Muchos personajes llevan efectivamente una doble vida en Doubles vies, el último largometraje de Olivier Assayas. Y, en el caso de Juliette Binoche, su doble existencia trasciende el marco de la pantalla porque es actriz en el film y en la realidad. Todo el cine de Assayas, de hecho, está recorrido por una dualidad inmanente que no se muestra de forma explícita pero se puede adivinar detrás de cada plano, de cada diálogo: la dualidad entre lo que nos cuenta el film y un cierto comentario entre líneas sobre el oficio de hacer y ver cine, que es a fin de cuentas la cuestión mayor de la modernidad cinematográfica. No es casual, por ejemplo, que realizadores tan autoexigentes y avanzados como Isaki Lacuesta o Apichatpong Weerasethakul hayan hecho también de la dualidad la forma esencial de todo su cine.
Quizás no parece que así sea en un film tan prosaico como Doubles vies, en el que profesionales del mundo editorial, escritores, artistas y demás profesionales liberales -en una Francia que se nos antoja más proclive a cenar sushi que a enfundarse un chaleco amarillo- afrontan los avatares de la mediana edad y le dan vueltas y más vueltas a la transformación del conocimiento y del orden social que está imponiendo nuestra vida digital. El film toca todos los temas: la edición de libros, el futuro del cine, la crisis del periodismo, la transfiguración de la política… La zozobra del mundo actual es escudriñada por Assayas a través de sus criaturas parlantes, y se pregunta así acerca de sus razones y sus posibles derivas.

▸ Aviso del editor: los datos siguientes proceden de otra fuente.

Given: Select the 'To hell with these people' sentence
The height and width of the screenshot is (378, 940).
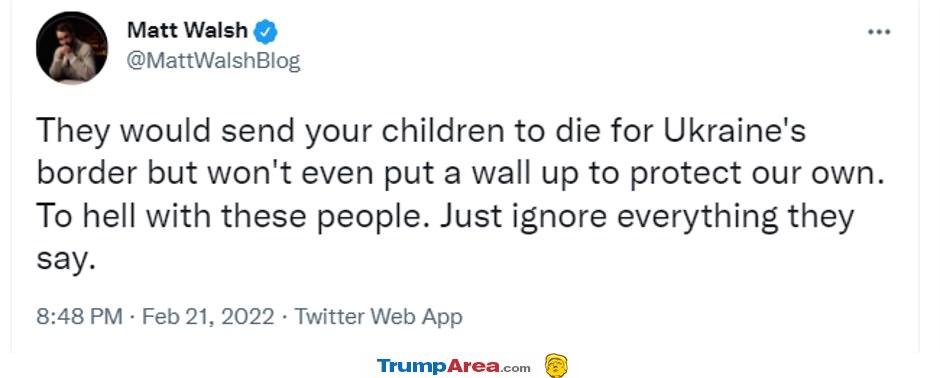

¿Se ha convertido Assayas en un plomo, en ese tipo de cineastas que discursean con películas prolijas y explícitas? Doubles vies puede confundirse con el peor modelo de cine “político”, desde la brasa didáctica de las películas de Costa-Gavras a todos esos encuentros filmados entre cultos y sofisticados integrantes de la clase media que hablan y hablan. No obstante, el film de Assayas está en realidad muy lejos de esa huera “puesta en cháchara” y trata de ejecutar una verdadera representación de las contradicciones del mundo de hoy. Ninguna discusión es azarosa, hay una consonancia entre el debate de los personajes y la puesta en escena. Hasta los desnudos responden a un compromiso con la noción de qué y cómo debe ser mostrado. Assayas reivindica una suerte de cine socrático que no consiste en filmar diálogos sino en hacer del diálogo una forma cinematográfica, una manera de discurrir. Todo su cine anterior ha tendido, de hecho, hacia esa arquitectura fílmica.
El cine de Assayas tiene algo de periodístico por su inclinación a describir y analizar el mundo actual. Pero, en definitiva, todo desemboca en cómo el mundo está transformando la naturaleza de las imágenes, la noción de realidad, el significado y el papel del cinematógrafo. Y no es un diálogo cerrado, al contrario; está lleno de contradicciones, de renglones torcidos, y ni siquiera el público se libra de su parte de responsabilidad en ninguno de los ámbitos que comparecen en Doubles vies (decíamos: los libros, el arte, el audiovisual, la información, la política). Todo es inestable e incierto; lo que está en cuestión, en definitiva, es la noción de verdad. Y, en un film donde nada es azaroso, lo es aún menos la alusión a Nattvardsgästerna (Los comulgantes), película fundamental de un cineasta fundamental, Ingmar Bergman, sobre la crisis de fe de un pastor protestante. Assayas hace en cierta manera una declaración de fe en el cine a pesar del particular silencio de Dios que supone para nuestros ojos la saturación digital; fe en la capacidad del cinematógrafo por seguir arrojando una forma de verdad sobre las imágenes, ergo sobre el mundo. Es necesario ese compromiso ante lo que se muestra y lo que no, ante el valor moral de la forma de las imágenes, que es en definitiva lo que de cinematográfico tiene el cine.
En un discurso tan abierto pero a la vez tan bien armado como es el de Doubles vies, el plano final del film es sumamente significativo y concluyente (obviamente, lector, se avecina un spoiler). A pesar de las idas y venidas de la pareja a lo largo del metraje, en la última secuencia, una de las protagonistas anuncia a su compañero sentimental que está en estado de buena esperanza. Y ambos, sentados en una ladera cerca de la costa, observan la imagen de un barco que se adentra en el mar. De la cita de Los comulgantes pasamos a otra de Tôkyô monogatari, a una imagen icónica que vuelve con cierta recurrencia. Y, en ese instante final, conviven el empuje hacia el futuro que simboliza el embarazo de la protagonista con el avance ineluctable hacia la extinción del que nos habla el guiño a la película de Yasujirô Ozu. Nuestro presente es eso, un doble movimiento contradictorio hacia el porvenir y hacia la nada.